The best pie in the country, reckons Warren Maxwell, is the steak and Speights Old Dark one from Waikouaiti, just north of Dunedin.
"You can really taste the beer in it," he giggles.
Maxwell, a member of the late TrinityRoots and saxophone player in Fat Freddy's Drop, is nearing the end of a nationwide jaunt with his new band, Little Bushman, in support of Dave Dobbyn on his You Got Heart tour. Maxwell was one of the backing musicians on Dobbyn's latest album Available Light and has been playing saxophone with the headliner after his band's support set.
"It's been a bit of a pie-stop tour," he laughs, in that typical bro-like fashion.
Today he's in Taupo, and tonight the band will travel a little further up the road to play their "out-of-it" music to the masses in Putaruru.

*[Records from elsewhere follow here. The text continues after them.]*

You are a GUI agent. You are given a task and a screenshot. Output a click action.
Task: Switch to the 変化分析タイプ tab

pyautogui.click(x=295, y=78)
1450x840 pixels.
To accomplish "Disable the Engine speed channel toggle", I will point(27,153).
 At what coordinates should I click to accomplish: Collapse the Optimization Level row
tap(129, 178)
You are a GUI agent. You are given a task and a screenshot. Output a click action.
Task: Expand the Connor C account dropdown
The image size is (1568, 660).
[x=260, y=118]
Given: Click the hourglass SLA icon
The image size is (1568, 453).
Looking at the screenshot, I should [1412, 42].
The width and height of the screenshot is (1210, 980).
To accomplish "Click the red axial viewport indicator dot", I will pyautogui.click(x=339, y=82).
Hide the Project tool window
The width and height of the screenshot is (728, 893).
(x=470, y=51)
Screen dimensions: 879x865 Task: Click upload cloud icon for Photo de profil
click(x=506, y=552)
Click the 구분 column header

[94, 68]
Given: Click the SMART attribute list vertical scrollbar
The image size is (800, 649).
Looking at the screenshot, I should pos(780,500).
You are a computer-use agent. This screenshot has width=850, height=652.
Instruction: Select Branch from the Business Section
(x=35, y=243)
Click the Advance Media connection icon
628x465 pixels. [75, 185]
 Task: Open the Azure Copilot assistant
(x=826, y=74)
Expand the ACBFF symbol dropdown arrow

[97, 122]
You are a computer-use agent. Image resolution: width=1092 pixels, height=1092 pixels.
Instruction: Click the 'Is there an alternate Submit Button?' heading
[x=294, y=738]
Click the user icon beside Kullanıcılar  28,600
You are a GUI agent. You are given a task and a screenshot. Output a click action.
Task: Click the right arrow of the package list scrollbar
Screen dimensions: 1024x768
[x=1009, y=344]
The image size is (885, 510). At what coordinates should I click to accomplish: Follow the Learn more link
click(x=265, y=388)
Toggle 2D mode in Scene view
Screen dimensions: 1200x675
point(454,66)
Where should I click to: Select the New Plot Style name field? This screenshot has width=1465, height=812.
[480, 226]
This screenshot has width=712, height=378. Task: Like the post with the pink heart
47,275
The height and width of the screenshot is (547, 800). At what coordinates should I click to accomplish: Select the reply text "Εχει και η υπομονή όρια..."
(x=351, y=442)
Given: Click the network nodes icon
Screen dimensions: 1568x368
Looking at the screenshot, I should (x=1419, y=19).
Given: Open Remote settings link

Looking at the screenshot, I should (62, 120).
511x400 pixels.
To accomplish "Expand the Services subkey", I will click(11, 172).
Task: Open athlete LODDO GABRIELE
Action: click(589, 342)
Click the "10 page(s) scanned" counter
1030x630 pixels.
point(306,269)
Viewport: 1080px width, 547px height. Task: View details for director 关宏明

"I think that's one of the great things about this tour is that Dave is going to quite a few little places, you know, Greymouth ... Te Kuiti. They really appreciate you for taking time off the beaten track a bit and they love it. They seem to be more festive - a little bit more eccentric, especially in Greymouth.
"You do get a relatively conservative mainstream audience and it's all a sit-down theatre audience which I've never ever played to. But it's a different energy because you know they are actually listening quite intensely."
Teaming up with Dobbyn is a strange combination because though his market is a wide one, Little Bushman play some seriously bent and twisted psychedelic stuff. Nine-minute - if not longer - epics are all part of their set. Plus, guitarist Joe Callwood plays with a screwdriver to create these "really freaky Hendrix kind of sonics".
And get this, the Bushman's debut album, which they will be recording early next year, is likely to be "five- or six- 10-minute tracks", says Maxwell.
"I think we'll just go hard out with an album, and just do like the early Pink Floyd stuff so that we're completely going anti-pop and so that we're doing justice to the songs, and drag them out, and go on a big journey."
TrinityRoots took many of us on a trip during the six years they were together and when the band played their last gigs earlier this year there were a lot of sad faces. Official word was that the split was amicable but Maxwell also reveals now that he felt he was starting to be categorised as "a reggae folk musician".
"And that's why nothing the Bushman do has anything to do with reggae. There's no roots, no reggae at all. It's all psychedelic, jazz, rock," he cracks up. "I didn't like the Maori reggae songwriter [tag]," he laughs again, "because it's like, 'Man, I'm just a musician'."
The Bushman's influences include artists like Art Blakey and the Jazz Messengers, Jimi Hendrix, Neil Young, and even, "freaky pygmy music".
But Maxwell's inspiration for wanting to do something more psychedelic comes from his love of finding a groove and just sitting on it.
"It's complete self-indulgence, man. From hearing a groove, or a rhythm, or a melody, and if it's good I can listen to it for 10 or 20 minutes. Over and over, if it's good. Because something happens to your body, and your psyche, and it puts you in a trance-like state. I'm starting to sound like a bit of a stoner, and I hardly smoke at all."
It's been a busy and successful year for Maxwell. He had his first child - a girl - and she travelled overseas with him when Fat Freddy's toured Europe. That band has sold more than 50,000 copies of their debut album, Based On a True Story.
Maxwell doesn't mind if people don't associate him with Trinity and Fat Freddy's, preferring to keep the bands separate because he wants listeners to hear the Bushman's music from a fresh perspective.
"It's just really good, experimental fun and I like the idea of bringing two worlds together."
* Little Bushman, supporting Dave Dobbyn on his You Got Heart tour play tonight at TSB Showplace, New Plymouth; tomorrow, Wanganui Opera House; December 2, Forum Nth, Whangarei; December 3, Civic, Auckland.
* Albums - TrinityRoots - Home, Land, and Sea (2004); Fat Freddy's Drop - Based On A True Story (2005).